> _Required action_
Which lines run from the line with "ITLeadership (25, 2126)" through the line with "Grok (16, 2115)" in the entries below? Print them exactly, both ends included, and nothing more.

Extracted material section start

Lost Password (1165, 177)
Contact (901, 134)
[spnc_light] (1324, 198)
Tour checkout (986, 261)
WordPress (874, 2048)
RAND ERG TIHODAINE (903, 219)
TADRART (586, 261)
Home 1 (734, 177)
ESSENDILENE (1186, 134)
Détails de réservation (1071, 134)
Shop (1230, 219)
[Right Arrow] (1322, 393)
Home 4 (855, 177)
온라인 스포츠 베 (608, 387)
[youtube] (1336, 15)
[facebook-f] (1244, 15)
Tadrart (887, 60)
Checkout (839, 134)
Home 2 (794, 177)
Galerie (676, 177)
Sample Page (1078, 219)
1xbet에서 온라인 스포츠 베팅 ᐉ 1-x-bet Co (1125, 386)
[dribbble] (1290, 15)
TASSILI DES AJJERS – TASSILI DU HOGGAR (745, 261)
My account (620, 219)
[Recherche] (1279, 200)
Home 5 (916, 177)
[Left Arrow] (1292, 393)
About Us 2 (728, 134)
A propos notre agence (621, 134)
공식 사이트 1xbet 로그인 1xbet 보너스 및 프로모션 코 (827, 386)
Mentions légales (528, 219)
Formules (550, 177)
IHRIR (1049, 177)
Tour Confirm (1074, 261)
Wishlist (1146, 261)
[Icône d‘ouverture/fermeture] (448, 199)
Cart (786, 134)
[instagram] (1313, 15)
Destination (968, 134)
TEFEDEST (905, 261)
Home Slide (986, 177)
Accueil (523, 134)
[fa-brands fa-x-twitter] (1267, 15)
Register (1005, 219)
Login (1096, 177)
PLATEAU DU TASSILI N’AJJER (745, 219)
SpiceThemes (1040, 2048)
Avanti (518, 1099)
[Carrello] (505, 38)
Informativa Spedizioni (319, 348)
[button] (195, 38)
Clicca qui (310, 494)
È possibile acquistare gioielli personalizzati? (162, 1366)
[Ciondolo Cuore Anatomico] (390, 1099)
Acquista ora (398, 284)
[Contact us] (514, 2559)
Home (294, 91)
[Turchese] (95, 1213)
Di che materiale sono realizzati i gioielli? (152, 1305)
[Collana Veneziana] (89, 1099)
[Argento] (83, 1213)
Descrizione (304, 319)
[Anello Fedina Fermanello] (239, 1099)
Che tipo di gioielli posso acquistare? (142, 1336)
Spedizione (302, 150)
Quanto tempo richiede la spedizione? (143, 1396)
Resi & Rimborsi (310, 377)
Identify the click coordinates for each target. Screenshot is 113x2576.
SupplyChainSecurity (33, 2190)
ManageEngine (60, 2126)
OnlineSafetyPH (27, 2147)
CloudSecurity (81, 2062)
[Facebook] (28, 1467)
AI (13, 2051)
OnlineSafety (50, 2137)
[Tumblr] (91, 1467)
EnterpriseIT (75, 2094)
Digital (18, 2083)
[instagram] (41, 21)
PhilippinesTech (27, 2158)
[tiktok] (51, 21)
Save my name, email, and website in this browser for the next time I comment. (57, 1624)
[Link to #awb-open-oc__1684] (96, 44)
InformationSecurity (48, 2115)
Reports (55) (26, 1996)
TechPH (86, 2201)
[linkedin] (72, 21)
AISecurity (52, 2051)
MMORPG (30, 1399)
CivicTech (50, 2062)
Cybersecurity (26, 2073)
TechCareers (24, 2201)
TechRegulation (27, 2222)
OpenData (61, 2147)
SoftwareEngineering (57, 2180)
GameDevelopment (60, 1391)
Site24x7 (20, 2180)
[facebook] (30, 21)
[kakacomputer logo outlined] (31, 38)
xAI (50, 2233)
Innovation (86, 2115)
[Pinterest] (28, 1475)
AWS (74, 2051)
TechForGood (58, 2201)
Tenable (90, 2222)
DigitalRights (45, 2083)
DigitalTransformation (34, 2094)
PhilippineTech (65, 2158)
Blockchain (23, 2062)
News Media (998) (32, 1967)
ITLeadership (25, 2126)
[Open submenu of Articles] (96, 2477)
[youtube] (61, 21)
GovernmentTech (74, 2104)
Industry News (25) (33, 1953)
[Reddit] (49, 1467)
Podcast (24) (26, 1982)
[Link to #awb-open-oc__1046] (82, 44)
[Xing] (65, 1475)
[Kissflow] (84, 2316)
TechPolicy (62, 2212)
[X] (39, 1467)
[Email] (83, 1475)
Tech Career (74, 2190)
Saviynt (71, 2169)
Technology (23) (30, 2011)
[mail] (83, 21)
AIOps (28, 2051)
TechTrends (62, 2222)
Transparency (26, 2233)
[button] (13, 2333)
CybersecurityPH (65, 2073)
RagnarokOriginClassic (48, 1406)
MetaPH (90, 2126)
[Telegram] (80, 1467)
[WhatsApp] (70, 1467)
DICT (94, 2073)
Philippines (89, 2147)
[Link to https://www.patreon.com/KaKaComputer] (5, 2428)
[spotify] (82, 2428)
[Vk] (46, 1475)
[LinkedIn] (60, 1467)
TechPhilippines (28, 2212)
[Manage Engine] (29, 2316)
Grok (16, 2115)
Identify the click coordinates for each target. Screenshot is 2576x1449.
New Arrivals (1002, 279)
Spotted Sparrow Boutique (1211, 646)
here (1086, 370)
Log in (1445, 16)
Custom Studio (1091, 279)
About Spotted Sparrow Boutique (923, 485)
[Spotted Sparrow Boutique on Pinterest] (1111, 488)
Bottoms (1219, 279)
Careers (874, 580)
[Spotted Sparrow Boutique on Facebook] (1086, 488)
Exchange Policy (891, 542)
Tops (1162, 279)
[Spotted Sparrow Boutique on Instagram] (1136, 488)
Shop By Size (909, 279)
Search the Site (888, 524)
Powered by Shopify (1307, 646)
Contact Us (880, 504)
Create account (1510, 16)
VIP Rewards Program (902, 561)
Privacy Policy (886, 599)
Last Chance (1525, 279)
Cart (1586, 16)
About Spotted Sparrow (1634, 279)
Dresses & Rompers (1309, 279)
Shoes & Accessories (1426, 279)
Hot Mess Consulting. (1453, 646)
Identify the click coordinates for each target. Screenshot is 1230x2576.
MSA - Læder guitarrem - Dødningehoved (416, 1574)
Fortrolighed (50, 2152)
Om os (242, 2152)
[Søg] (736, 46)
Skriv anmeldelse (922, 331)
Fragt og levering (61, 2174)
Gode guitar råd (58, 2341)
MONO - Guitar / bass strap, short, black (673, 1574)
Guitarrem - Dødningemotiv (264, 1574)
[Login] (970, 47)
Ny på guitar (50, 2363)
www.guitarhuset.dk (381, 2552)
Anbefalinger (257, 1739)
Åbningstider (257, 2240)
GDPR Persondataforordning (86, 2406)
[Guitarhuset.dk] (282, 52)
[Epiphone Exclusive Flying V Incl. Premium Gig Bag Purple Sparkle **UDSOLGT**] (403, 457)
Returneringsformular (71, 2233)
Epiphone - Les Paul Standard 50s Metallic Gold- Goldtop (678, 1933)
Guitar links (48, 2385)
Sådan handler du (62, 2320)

Extracted material section end

> _Reply to the task_
ITLeadership (25, 2126)
[Open submenu of Articles] (96, 2477)
[youtube] (61, 21)
GovernmentTech (74, 2104)
Industry News (25) (33, 1953)
[Reddit] (49, 1467)
Podcast (24) (26, 1982)
[Link to #awb-open-oc__1046] (82, 44)
[Xing] (65, 1475)
[Kissflow] (84, 2316)
TechPolicy (62, 2212)
[X] (39, 1467)
[Email] (83, 1475)
Tech Career (74, 2190)
Saviynt (71, 2169)
Technology (23) (30, 2011)
[mail] (83, 21)
AIOps (28, 2051)
TechTrends (62, 2222)
Transparency (26, 2233)
[button] (13, 2333)
CybersecurityPH (65, 2073)
RagnarokOriginClassic (48, 1406)
MetaPH (90, 2126)
[Telegram] (80, 1467)
[WhatsApp] (70, 1467)
DICT (94, 2073)
Philippines (89, 2147)
[Link to https://www.patreon.com/KaKaComputer] (5, 2428)
[spotify] (82, 2428)
[Vk] (46, 1475)
[LinkedIn] (60, 1467)
TechPhilippines (28, 2212)
[Manage Engine] (29, 2316)
Grok (16, 2115)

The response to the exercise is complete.